» Consegna: Ricopia parola per parola l'intero brano sul gioco dei bambini che trovi qui sotto.

» Brano da leggere:
==========

I loro corpi sono spesso corpi feriti (funzioni corporee vitali colpite, alterazione del tono muscolare e dello scheletro), corpi invasi da elevati atti medici, corpi separati dai loro famigliari e affetti, che vivono pertanto insicurezza, paura, angoscia, dolore e condizioni di privazione sensoriale che rischiano di trasformarsi nel tempo in apatia, passività, isolamento o ipereccitazione, stereotipie (autostimolazioni, autolesioni). Il gioco diviene così un’“ancora di salvezza” per i bambini che si trovano a vivere una condizione di malattia permanente, proprio perché restituisce loro identità e possibilità di esserci”. 

Il gioco come mezzo di comunicazione

Oltre ad essere importante per la salute fisica e psicologica del bambino, e per la sua educazione, il gioco è fondamentale per un altro ruolo che ricopre, ossia quello di vero e proprio mezzo di comunicazione alternativo alla parola. Nel gioco il bambino trova uno spazio naturale di narrazione di sé e di autoespressione, attraverso il quale può esprimere e consegnare i suoi sentimenti, i suoi desideri, le sue aspettative e le sue paure o delusioni.

Come ci ricorda Gamelli nel suo libro “Pedagogia del corpo”, ogni bambino è un corpo che sente e conosce sperimentandosi all’interno di polarità e di contrasti (equilibrio-disequilibrio, dentro-fuori, vicino-lontano, tensione-rilassamento etc.), rintracciabili in tutti i giochi che mette in scena. Dondolare, girare, cadere, assaporare la vertigine, il limite dell’equilibrio, toccare, costruire, smontare… sono tutte condizioni di quell’unica ricerca dell’esperienza di un sé corporeo vissuto, in grado di dare senso al mondo.

==========

» Elenco dei dati:
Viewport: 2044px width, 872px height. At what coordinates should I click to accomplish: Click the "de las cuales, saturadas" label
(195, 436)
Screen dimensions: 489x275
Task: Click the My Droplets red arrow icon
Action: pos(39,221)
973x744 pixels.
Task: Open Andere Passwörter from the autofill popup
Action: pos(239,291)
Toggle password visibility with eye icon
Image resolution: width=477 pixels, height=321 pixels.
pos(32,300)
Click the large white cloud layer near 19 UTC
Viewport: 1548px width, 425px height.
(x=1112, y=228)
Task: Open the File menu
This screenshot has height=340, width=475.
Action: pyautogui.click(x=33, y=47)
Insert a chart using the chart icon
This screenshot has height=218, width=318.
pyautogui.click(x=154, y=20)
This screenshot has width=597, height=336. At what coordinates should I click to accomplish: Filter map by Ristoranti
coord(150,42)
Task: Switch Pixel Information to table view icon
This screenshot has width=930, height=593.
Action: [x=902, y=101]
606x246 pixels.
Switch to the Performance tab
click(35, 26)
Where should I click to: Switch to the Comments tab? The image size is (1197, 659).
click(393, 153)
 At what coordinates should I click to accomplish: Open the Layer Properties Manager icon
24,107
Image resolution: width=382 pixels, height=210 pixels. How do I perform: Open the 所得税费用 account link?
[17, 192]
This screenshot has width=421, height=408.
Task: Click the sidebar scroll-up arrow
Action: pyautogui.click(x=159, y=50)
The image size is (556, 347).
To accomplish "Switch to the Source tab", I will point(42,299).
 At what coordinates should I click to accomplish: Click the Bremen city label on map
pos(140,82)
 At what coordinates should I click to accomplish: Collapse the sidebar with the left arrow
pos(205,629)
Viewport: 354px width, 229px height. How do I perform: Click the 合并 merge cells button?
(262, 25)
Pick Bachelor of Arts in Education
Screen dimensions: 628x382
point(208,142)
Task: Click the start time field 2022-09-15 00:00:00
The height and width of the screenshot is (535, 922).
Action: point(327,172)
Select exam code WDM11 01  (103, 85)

==========

» Risposta alla consegna:
I loro corpi sono spesso corpi feriti (funzioni corporee vitali colpite, alterazione del tono muscolare e dello scheletro), corpi invasi da elevati atti medici, corpi separati dai loro famigliari e affetti, che vivono pertanto insicurezza, paura, angoscia, dolore e condizioni di privazione sensoriale che rischiano di trasformarsi nel tempo in apatia, passività, isolamento o ipereccitazione, stereotipie (autostimolazioni, autolesioni). Il gioco diviene così un’“ancora di salvezza” per i bambini che si trovano a vivere una condizione di malattia permanente, proprio perché restituisce loro identità e possibilità di esserci”. 

Il gioco come mezzo di comunicazione

Oltre ad essere importante per la salute fisica e psicologica del bambino, e per la sua educazione, il gioco è fondamentale per un altro ruolo che ricopre, ossia quello di vero e proprio mezzo di comunicazione alternativo alla parola. Nel gioco il bambino trova uno spazio naturale di narrazione di sé e di autoespressione, attraverso il quale può esprimere e consegnare i suoi sentimenti, i suoi desideri, le sue aspettative e le sue paure o delusioni.

Come ci ricorda Gamelli nel suo libro “Pedagogia del corpo”, ogni bambino è un corpo che sente e conosce sperimentandosi all’interno di polarità e di contrasti (equilibrio-disequilibrio, dentro-fuori, vicino-lontano, tensione-rilassamento etc.), rintracciabili in tutti i giochi che mette in scena. Dondolare, girare, cadere, assaporare la vertigine, il limite dell’equilibrio, toccare, costruire, smontare… sono tutte condizioni di quell’unica ricerca dell’esperienza di un sé corporeo vissuto, in grado di dare senso al mondo.